The appellant No.2, who was minor daughter was given compensation of Rs.53,200/-, which was directed to be kept in a Nationalized Bank for a period of three years initially. The remaining amount of Rs.1,00,000/-was allotted to the appellant No.1. Accordingly, it was held by the learned Tribunal that the respondent Nos.1 & 2 are jointly and severally liable to pay compensation of Rs.1,93,200/-with interest @ 7.5% per annum from the date of the petition till the date of payment. 5. Heard Smt. N.Sasikala, learned counsel appearing for the appellants and Sri Kota Subba Rao, learned counsel for respondent No.2. Except the learned counsel for respondent No.2, none appeared on behalf of the remaining respondents. 6. Smt. N.Sasikala, learned counsel for the claimants/appellants submits that the learned Tribunal without any reason has reduced the income of the deceased from Rs.5,000/-per month to Rs.1,200/-per month. It has been argued that since the deceased was purchasing flowers from different places and selling the same in the market, there was no reason to produce any documentary evidence such as receipt e.t.c., to show the income. The Tribunal, without any basis, had reduced the income of the deceased to Rs.1,200/-per month whereas even on the basis of the Minimum Wages Act, on the date of death of the deceased, his income would have been Rs.100/-per day, that is, Rs.3,000/-per month. But even then, the same was not accepted. It has further been argued that the learned Tribunal has misdirected itself to adopt the multiplier of ‘17’ since as per the established case, the deceased on the date of the accident was aged about 25 years. As per II Schedule of the Motor Vehicles Act, 1988, the multiplier that has to be applied is ‘18’, but not ‘17’. Learned counsel for the appellants has not disputed the fact regarding 1/3rd of the income to be treated as personal income of the deceased. Smt. Sasikala, learned counsel has placed reliance on a judgment of the Supreme Court reported in Sarala Verma v. Delhi Transport Corporation, 2009(6) SCC 121 . Learned counsel has argued that the learned Tribunal has incorrectly reduced the income to Rs.1,200/-per month, that too, without any plausible reason or explanation. 7. Sri Kota Subba Rao, learned counsel opposed the appeal and argued that the compensation awarded by the Tribunal is reasonable and need no interference. 8.

============================================================

- **Exercise prompt**
Give a two-sentence summary of the compensation appeal passage.

============================================================

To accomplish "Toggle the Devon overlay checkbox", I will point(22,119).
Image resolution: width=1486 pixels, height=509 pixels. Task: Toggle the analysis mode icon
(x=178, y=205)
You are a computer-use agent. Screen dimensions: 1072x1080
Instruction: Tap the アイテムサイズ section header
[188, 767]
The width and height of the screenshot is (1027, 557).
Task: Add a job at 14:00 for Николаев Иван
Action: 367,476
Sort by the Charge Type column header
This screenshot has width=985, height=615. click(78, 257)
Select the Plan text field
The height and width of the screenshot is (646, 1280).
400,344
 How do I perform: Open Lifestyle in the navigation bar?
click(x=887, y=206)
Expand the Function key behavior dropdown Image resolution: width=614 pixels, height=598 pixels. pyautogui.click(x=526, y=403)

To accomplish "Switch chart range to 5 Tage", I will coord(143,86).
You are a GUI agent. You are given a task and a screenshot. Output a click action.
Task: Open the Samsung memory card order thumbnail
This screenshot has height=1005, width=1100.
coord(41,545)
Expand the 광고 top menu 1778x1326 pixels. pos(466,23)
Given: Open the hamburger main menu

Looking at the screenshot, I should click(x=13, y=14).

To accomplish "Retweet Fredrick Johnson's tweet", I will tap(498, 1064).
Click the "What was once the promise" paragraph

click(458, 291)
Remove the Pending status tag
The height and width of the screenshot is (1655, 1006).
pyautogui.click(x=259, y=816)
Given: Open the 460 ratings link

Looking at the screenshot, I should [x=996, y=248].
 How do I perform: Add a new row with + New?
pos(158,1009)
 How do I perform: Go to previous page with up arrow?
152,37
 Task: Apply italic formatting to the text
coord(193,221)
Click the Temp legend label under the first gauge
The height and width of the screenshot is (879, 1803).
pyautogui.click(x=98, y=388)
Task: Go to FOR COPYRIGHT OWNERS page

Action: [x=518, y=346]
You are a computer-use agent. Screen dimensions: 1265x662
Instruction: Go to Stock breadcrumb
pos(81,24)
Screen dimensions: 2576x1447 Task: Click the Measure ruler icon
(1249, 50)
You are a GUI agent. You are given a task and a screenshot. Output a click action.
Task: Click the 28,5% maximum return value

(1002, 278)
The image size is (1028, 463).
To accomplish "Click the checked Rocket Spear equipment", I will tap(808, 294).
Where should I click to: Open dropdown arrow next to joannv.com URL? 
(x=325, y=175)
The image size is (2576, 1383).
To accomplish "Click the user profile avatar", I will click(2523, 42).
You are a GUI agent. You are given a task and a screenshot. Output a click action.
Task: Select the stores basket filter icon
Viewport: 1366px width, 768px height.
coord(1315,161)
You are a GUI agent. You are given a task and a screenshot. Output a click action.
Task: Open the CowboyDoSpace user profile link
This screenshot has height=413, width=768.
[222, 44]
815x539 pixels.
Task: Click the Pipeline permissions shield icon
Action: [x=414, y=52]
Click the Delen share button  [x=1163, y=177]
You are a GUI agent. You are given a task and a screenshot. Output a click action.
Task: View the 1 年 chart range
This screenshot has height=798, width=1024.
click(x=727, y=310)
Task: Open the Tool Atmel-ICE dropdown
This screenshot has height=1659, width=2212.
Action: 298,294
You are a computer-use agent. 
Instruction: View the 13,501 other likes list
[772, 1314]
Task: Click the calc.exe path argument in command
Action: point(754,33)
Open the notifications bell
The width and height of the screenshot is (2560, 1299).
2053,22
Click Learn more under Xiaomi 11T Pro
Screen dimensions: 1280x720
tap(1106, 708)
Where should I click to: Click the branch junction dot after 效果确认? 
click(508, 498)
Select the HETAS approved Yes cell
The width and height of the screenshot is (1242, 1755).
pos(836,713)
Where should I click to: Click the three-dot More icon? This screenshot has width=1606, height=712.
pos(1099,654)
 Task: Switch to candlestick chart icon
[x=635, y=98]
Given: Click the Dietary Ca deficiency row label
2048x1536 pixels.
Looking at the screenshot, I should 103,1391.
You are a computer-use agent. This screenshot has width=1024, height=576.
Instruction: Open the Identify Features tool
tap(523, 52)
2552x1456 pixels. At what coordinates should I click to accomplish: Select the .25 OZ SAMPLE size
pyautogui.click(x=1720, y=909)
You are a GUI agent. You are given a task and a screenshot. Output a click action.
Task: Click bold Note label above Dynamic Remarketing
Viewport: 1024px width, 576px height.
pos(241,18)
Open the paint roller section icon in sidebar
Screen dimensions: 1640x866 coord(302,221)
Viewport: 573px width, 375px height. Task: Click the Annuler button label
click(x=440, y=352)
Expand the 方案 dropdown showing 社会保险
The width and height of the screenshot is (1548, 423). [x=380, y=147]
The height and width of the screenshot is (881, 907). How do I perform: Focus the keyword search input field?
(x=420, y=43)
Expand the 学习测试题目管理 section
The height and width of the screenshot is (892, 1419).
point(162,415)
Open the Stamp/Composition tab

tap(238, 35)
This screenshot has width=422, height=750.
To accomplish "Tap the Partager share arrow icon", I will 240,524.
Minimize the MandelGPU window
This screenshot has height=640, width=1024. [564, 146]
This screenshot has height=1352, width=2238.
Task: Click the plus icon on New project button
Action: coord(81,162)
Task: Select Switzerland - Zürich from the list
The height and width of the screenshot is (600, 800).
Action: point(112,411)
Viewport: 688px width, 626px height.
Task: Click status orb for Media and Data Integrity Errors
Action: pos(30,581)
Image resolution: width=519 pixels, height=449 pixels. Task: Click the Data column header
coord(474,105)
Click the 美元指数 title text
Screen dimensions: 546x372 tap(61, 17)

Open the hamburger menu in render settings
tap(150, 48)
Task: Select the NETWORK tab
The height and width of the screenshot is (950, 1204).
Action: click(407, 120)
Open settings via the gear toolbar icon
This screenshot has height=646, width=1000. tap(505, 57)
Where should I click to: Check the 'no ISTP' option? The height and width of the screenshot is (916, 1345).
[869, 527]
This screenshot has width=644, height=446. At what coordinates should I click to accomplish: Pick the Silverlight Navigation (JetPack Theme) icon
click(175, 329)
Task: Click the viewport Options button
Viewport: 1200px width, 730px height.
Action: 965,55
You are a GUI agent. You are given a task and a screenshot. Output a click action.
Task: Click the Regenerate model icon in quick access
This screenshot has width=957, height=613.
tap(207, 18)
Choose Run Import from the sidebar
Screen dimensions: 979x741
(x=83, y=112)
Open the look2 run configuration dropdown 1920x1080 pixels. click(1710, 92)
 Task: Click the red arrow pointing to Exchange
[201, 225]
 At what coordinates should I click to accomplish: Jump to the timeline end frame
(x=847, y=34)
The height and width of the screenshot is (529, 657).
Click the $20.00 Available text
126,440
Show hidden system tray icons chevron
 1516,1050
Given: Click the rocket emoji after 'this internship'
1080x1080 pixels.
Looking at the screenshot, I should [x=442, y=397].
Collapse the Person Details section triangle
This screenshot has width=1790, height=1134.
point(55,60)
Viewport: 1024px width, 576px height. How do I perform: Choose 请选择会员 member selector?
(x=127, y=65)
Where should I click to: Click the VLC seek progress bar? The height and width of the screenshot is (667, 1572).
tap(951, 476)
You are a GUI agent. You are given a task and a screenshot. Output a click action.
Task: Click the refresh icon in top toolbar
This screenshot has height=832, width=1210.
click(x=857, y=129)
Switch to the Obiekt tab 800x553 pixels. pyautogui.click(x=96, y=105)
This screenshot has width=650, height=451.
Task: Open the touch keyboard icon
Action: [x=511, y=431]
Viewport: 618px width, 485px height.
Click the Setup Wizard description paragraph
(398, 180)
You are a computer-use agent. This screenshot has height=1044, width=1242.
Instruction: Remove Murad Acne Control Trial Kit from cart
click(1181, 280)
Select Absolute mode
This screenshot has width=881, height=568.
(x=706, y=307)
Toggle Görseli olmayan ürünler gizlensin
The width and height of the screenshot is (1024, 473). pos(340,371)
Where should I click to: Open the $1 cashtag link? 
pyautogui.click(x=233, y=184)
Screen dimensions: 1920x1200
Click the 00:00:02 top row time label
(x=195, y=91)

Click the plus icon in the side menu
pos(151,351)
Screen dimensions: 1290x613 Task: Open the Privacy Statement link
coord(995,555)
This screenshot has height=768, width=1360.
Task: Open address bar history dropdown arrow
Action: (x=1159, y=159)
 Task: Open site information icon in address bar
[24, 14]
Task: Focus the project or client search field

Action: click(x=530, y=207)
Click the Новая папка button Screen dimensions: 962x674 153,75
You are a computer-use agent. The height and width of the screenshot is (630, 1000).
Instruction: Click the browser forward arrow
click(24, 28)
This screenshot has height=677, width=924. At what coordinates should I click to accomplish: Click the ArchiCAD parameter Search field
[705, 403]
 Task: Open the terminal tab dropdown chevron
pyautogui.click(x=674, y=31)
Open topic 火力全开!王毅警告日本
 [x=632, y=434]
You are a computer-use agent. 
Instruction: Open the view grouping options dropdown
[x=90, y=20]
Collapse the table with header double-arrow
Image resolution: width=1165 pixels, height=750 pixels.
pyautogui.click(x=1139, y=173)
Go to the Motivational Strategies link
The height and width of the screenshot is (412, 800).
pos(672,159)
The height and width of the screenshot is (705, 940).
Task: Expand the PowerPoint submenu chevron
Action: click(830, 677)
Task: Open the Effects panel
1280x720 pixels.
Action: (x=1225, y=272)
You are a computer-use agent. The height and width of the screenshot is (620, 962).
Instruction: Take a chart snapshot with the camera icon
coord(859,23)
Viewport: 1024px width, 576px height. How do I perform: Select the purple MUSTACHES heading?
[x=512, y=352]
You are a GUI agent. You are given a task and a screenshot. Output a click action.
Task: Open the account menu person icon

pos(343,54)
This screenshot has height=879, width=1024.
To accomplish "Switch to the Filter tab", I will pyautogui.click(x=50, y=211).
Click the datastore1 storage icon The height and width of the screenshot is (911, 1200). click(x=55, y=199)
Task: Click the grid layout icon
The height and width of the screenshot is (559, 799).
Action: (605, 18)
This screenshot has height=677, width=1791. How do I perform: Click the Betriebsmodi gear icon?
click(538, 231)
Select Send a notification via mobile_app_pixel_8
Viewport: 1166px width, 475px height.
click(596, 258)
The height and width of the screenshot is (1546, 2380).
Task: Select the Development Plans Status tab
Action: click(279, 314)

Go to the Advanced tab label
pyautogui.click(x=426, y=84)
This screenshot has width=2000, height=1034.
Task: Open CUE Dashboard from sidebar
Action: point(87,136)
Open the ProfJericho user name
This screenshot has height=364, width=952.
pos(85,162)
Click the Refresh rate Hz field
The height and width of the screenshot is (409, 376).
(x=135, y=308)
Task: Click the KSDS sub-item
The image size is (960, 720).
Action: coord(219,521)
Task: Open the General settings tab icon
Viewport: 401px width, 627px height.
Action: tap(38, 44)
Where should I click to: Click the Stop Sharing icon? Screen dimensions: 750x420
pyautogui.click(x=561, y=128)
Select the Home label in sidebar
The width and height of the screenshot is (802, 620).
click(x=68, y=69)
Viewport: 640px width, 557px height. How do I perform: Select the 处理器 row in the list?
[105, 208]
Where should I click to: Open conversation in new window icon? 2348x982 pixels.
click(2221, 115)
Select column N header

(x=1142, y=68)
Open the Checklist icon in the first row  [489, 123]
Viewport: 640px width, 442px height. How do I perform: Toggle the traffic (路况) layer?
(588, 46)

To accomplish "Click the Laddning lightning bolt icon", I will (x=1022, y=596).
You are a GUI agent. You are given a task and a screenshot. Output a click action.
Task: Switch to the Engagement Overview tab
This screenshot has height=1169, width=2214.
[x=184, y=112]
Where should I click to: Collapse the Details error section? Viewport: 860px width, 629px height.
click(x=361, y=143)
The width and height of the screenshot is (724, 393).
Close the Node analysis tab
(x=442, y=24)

============================================================

- **Solved problem**
The Tribunal held respondents Nos. 1 and 2 jointly and severally liable to pay Rs.1,93,200 in compensation with 7.5% annual interest, directing that the minor daughter's Rs.53,200 be kept in a nationalized bank and allotting Rs.1,00,000 to appellant No.1. Counsel for the appellants argued that the Tribunal had reduced the deceased's monthly income from Rs.5,000 to Rs.1,200 without reason and should have applied a multiplier of 18 rather than 17 for a deceased aged about 25, while counsel for respondent No.2 argued that the award was reasonable and needed no interference.